The sulfur formed in most aqueous systems is also hydrophobic; that is, the tiny sulfur particles float on the liquid surface because water will not wet them. Surfactants are added to wet them and allow them to adhere to each other, forming aggregate particles large enough to sink and be removed. In other cases, where bacteria are present, the surfactant may not have to be added because the bacteria produce surfactants that aid in wetting the sulfur particles. In general, surfactants on the sulfur tend to attract other contaminants such as hydrocarbons, which can be incorporated into the clump of tiny particles. This type of material is difficult to separate cleanly from the process solution, typically forming a paste in filters and centrifuges. One technology developer candidly characterized the 50-70 wt% sulfur cake product as “viscous sludge.” [12]

Fig. 3 compares sulfur formed in an aqueous system to sulfur crystallized in the new, nonaqueous process (discussed later). The sulfur from the aqueous system consists mostly of [approx] 5-micron particles that are stuck together in larger accumulations. Contaminants (hydrocarbons, salts, etc.) can be contained within the surfactant layer that coats these particles and in the space between particles. The sulfur from the nonaqueous process consists primarily of large crystals of pure elemental sulfur.

Plugging. The presence of solids creates a potential for plugging. The surfactants that make the sulfur particles adhere can also make the sulfur sticky, resulting in equipment plugging on a frequent basis, as has been documented numerous times. [7,8,9] Very high liquid flows seem to postpone incidents of plugging; however, high liquid rates result in high pumping costs for even moderate-pressure applications. Designers of low-pressure processes that normally have very high liquid flowrates may tend to propose reducing the liquid flowrate as much as possible for high-pressure applications to reduce pumping costs. However, incidents of plugging are more likely.

Foaming. Both surfactants and tiny particles cause foaming. [13] There is evidence that foaming in aqueous systems may be most severe in high-pressure applications. [7] The particular combination of surfactants and tiny particles found in aqueous sulfur recovery systems is one reason for this increased foaming tendency. Tiny bicarbonate particles formed in the absorbers of sodium-based aqueous systems at high [CO.sub.2] partial pressures could also stabilize foams.

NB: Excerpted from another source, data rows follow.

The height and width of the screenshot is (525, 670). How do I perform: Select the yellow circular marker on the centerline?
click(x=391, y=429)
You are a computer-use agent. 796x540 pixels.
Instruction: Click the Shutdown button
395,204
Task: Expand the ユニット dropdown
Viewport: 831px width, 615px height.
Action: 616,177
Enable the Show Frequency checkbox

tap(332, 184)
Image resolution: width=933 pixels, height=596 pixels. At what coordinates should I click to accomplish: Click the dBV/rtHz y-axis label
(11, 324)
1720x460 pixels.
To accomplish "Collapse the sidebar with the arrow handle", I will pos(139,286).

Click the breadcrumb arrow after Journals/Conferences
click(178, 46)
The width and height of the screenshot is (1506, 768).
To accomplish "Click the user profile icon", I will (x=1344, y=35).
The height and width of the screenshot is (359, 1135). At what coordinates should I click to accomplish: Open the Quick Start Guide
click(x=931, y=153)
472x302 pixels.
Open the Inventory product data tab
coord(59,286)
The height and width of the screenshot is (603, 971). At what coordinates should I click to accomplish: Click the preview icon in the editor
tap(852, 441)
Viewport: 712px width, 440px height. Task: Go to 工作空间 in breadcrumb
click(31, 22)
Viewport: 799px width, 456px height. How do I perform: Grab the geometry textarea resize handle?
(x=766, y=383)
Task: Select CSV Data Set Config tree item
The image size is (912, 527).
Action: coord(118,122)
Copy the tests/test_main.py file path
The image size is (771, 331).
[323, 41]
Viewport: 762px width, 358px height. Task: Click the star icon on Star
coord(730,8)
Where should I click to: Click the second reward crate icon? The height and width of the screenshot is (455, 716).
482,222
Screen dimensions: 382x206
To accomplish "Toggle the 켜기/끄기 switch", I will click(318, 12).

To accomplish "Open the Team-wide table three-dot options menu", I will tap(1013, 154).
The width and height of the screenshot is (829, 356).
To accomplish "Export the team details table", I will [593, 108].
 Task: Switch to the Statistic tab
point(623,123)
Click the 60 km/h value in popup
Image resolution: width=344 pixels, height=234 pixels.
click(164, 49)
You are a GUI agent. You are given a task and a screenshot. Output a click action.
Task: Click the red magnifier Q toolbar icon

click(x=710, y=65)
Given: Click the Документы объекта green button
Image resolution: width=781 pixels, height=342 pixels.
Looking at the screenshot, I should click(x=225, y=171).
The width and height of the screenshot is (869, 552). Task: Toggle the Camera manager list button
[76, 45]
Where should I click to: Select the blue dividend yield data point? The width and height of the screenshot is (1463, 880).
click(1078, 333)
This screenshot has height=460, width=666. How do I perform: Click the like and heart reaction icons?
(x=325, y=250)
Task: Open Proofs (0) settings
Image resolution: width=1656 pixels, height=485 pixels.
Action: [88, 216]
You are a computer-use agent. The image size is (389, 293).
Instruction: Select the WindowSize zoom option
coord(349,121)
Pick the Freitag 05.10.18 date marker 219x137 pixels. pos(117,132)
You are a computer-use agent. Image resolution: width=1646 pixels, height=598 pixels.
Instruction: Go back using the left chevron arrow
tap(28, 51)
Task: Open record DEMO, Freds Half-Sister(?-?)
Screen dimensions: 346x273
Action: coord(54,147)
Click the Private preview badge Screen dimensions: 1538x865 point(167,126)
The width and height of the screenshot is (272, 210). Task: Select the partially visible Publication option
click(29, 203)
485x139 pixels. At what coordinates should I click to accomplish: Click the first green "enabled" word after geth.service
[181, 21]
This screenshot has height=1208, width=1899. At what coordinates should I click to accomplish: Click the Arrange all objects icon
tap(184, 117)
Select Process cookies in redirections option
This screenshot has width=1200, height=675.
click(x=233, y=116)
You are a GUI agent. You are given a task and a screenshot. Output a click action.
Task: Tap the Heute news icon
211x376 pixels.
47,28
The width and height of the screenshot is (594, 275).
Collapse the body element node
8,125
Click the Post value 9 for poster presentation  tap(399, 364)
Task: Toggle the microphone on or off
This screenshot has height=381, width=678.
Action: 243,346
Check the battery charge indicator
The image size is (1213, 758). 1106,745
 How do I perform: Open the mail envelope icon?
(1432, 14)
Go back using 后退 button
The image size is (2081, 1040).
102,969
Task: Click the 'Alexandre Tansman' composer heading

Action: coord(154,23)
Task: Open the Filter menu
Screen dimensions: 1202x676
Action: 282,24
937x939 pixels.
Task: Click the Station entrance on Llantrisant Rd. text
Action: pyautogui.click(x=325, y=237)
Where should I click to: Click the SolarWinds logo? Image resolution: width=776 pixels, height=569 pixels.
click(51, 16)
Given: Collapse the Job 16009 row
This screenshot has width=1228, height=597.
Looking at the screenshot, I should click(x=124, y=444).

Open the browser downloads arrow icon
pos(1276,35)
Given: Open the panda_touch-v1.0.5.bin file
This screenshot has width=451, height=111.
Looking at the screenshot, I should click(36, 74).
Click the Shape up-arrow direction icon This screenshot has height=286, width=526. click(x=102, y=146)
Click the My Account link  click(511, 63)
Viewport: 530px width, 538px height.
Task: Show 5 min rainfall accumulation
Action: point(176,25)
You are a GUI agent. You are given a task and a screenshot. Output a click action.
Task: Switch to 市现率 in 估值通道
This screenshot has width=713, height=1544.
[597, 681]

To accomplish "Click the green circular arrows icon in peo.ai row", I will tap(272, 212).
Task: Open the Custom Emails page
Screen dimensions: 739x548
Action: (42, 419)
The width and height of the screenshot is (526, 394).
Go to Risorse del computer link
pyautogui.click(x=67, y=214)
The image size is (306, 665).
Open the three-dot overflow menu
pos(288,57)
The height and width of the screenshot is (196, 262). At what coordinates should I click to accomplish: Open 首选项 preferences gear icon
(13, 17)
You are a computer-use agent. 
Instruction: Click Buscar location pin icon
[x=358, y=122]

Materials. Aqueous systems are naturally more corrosive to metals than many nonaqueous systems. All aqueous solutions are electrically conductive, which can greatly affect corrosion rates. Some contain chelates that dissolve iron. For these reasons, all aqueous sulfur recovery processes require corrosion-resistant materials such as stainless steel (especially in the absorber area). Lined carbon steel, plastic and concrete may be used for some of the atmospheric process operations on certain smaller-scale applications.

Aqueous-iron liquid redox processes. As with all the aqueous sulfur recovery systems, aqueous-iron systems were first developed and applied on low-pressure gas streams. With an aqueous-iron process, gas containing [H.sub.2]S contacts scrubbing liquor in a liquid-full absorber. The scrubbing liquor is chelated iron in an aqueous slurry of elemental sulfur particles. The [H.sub.2]S is converted to additional elemental sulfur particles in the absorber, and sweet gas exits the top. After the rich liquor slurry is regenerated, it is returned to the absorber, and a portion is withdrawn to separate the sulfur particles. Several variations of the process flow scheme exist.

Aqueous-iron processes are generally capable of doing a good job with the first of the desirable features for high-pressure natural gas treatment: [H.sub.2]S removal to less than 4 ppm. Fast, irreversible chemical reactions convert [H.sub.2]S into elemental sulfur within the absorber. The fast, irreversible nature of the reactions enhances [H.sub.2]S removal capabilities by eliminating [H.sub.2]S backpressure within the slurry.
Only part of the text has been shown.